Exercise brief ▸
Recast the records as a numbered list with blank lines left out, starting with the line that contains "Turn off 手机号短信认证 toggle" and going on through the line that contains "tap(95, 30)".

Dataset records ▸
= = =
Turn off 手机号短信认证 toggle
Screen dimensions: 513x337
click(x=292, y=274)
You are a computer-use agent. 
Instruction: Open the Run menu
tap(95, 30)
= = =
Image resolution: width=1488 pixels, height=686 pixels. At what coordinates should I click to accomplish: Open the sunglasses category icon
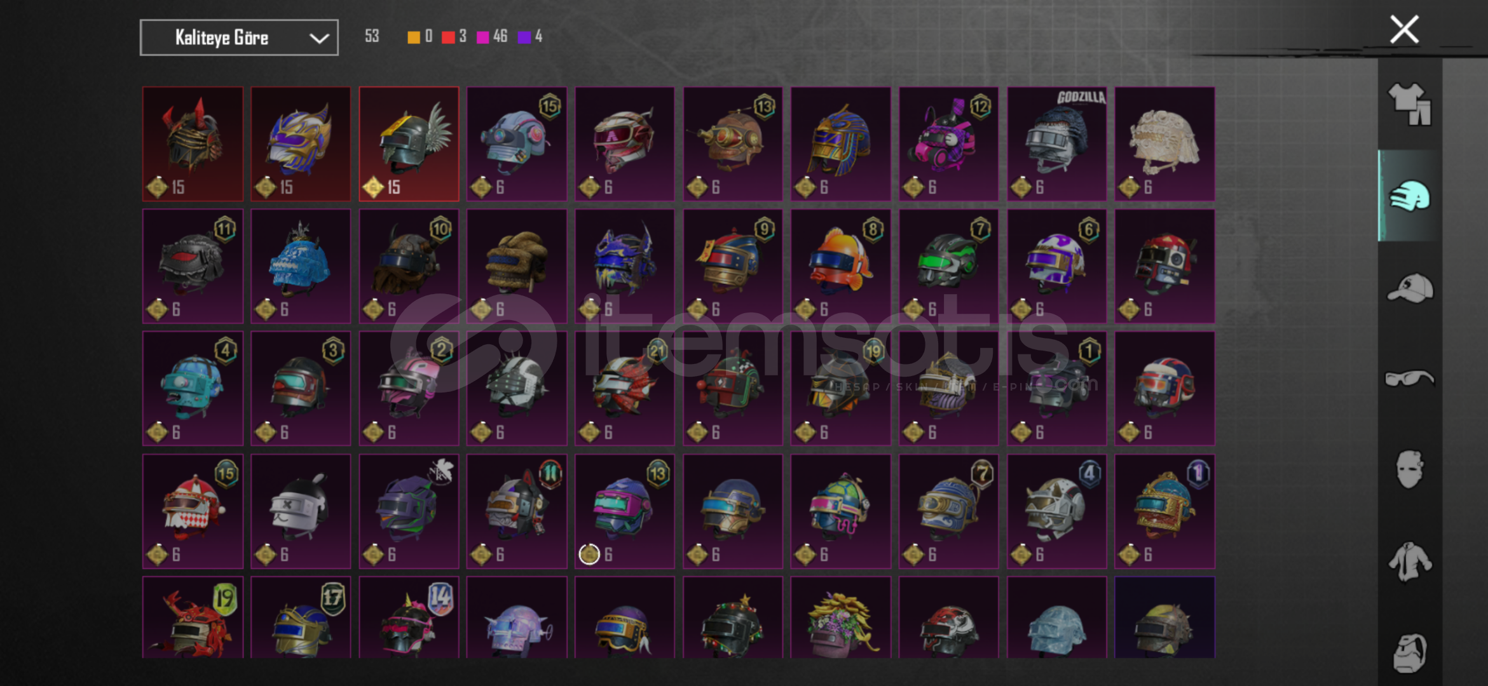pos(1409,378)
= = =
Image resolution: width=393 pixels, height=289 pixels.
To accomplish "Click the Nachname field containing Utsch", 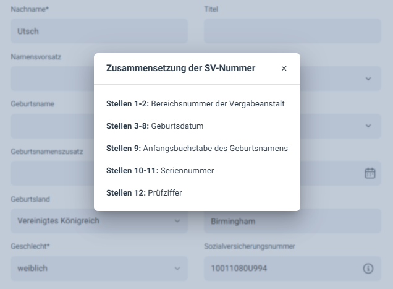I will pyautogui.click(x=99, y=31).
= = =
Output of the exercise ▸
1. Turn off 手机号短信认证 toggle
2. Screen dimensions: 513x337
3. click(x=292, y=274)
4. You are a computer-use agent. 
5. Instruction: Open the Run menu
6. tap(95, 30)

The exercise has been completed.